> [Data under study]
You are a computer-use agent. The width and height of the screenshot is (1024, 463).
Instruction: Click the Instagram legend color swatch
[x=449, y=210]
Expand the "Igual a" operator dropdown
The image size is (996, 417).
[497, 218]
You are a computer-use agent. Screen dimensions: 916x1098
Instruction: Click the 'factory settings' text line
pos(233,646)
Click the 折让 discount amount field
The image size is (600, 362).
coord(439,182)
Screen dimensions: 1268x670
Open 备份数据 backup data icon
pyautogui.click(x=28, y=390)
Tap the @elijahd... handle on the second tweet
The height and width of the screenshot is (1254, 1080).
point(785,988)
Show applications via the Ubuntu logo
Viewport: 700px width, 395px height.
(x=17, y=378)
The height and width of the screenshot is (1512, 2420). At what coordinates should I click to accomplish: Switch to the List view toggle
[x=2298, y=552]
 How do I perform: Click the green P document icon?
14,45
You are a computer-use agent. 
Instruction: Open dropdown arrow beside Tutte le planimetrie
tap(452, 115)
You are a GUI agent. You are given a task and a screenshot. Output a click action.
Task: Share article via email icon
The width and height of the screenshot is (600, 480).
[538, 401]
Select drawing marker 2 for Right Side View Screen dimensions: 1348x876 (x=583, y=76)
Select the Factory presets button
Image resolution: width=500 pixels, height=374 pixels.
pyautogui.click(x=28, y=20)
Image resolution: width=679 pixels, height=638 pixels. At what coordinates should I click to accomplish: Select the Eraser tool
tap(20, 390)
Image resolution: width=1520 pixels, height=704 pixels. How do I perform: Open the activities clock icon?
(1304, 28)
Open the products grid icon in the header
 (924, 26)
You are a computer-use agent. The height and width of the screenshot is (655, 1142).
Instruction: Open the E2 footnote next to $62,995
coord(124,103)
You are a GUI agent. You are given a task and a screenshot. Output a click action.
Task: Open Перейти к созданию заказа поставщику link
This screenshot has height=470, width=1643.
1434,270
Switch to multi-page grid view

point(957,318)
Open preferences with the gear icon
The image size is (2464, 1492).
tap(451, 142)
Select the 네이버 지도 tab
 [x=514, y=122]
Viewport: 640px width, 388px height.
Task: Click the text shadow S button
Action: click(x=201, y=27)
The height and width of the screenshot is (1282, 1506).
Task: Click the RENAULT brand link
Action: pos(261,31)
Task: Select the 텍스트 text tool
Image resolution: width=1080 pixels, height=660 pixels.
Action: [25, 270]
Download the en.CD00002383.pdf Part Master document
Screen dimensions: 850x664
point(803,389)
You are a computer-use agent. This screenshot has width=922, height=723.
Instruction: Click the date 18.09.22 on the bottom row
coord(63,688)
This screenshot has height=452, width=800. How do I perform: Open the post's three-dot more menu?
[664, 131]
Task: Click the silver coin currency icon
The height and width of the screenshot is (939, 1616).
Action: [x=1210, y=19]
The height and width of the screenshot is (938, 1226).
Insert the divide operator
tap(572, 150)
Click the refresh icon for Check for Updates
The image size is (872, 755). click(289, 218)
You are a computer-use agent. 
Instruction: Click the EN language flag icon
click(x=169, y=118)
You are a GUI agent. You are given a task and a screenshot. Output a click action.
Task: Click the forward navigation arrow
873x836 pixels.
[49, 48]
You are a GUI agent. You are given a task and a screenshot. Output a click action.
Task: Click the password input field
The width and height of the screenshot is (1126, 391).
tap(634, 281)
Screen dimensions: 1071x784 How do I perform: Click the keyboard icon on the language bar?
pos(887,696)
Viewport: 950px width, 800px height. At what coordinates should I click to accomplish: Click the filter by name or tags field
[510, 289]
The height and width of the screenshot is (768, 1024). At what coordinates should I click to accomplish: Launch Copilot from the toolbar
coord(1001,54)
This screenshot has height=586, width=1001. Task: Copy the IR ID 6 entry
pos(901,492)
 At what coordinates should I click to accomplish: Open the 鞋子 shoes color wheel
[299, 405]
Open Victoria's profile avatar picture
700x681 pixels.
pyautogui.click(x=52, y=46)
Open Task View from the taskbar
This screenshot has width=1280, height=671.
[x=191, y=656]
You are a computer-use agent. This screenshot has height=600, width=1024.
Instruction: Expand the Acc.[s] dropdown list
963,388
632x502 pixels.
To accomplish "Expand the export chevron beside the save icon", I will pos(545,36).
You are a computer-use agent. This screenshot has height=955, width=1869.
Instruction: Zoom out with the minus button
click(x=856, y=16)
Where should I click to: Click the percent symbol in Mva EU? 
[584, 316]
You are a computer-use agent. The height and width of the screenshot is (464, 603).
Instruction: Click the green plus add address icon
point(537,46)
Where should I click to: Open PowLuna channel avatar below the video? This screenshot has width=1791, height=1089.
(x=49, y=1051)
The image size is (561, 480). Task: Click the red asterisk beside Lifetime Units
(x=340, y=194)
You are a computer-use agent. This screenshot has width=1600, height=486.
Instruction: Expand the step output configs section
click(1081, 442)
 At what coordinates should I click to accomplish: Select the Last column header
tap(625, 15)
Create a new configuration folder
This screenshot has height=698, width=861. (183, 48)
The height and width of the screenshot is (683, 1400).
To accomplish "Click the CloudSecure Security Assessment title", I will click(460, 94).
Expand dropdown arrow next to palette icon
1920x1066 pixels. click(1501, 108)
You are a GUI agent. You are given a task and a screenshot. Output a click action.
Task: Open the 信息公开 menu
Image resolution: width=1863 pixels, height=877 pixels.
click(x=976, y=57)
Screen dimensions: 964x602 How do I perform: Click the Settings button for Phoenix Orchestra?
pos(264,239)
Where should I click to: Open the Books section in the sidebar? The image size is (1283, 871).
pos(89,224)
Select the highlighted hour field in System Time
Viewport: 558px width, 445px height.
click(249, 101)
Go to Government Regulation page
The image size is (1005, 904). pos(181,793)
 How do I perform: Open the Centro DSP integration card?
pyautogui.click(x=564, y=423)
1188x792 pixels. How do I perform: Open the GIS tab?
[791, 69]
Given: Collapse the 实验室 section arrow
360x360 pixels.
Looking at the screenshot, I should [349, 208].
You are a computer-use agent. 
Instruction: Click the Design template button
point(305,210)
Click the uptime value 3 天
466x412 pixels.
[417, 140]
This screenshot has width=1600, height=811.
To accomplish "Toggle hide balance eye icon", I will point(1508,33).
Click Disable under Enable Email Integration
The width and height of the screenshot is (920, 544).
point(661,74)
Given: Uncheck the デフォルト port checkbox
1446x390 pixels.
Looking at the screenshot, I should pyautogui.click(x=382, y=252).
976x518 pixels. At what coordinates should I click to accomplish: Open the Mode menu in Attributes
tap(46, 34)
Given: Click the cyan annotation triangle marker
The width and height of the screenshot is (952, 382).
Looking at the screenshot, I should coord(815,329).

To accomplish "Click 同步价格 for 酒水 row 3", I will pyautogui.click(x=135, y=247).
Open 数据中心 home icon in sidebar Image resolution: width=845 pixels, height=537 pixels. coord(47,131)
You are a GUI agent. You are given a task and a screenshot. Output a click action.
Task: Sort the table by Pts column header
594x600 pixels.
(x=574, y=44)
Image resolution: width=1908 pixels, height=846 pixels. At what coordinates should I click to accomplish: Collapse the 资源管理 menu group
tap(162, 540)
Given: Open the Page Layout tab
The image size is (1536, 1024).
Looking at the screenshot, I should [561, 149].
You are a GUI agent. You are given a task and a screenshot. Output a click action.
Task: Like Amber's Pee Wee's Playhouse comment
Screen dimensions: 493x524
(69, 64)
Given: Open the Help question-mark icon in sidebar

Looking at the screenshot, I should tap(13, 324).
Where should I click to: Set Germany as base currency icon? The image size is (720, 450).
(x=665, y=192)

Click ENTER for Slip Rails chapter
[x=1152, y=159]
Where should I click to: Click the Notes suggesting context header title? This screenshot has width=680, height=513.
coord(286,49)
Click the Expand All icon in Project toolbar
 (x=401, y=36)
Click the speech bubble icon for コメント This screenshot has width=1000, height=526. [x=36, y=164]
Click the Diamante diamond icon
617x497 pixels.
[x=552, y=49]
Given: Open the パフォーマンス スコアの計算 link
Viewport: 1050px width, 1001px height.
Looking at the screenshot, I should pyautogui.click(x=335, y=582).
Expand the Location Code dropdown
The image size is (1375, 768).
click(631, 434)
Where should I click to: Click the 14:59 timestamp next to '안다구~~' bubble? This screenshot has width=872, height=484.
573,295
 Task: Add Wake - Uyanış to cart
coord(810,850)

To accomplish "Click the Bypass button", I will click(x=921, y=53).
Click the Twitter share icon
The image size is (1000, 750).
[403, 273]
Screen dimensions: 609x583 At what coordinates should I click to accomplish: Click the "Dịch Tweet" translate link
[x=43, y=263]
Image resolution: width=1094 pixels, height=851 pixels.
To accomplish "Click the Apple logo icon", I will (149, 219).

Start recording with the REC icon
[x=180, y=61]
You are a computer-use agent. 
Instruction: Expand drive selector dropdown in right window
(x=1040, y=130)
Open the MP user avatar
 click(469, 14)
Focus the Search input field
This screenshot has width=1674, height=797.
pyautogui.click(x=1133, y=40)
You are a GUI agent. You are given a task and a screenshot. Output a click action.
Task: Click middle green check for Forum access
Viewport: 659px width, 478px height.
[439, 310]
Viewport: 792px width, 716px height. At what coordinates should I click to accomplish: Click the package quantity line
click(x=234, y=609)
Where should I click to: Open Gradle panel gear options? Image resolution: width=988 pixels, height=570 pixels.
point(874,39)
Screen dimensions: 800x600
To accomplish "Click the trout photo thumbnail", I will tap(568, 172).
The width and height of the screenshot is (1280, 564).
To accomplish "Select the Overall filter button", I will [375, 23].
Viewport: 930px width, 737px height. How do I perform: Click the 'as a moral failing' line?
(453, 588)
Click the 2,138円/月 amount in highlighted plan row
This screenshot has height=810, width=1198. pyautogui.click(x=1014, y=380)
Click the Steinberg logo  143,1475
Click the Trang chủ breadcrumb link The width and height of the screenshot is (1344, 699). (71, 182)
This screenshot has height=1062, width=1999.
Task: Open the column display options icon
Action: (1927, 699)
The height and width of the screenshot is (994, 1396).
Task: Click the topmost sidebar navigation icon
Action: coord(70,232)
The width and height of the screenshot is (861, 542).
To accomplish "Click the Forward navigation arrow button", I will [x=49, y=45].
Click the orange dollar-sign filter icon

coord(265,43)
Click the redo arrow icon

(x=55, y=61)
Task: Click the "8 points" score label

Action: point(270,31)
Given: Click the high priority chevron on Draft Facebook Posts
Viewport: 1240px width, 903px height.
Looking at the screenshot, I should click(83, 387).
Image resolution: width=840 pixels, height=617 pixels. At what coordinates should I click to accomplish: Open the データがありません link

> [Action item] Scan the listing above, and wherever a line holds the string "input", copy that line.

> [Exercise output]
Task: Click the password input field
Focus the Search input field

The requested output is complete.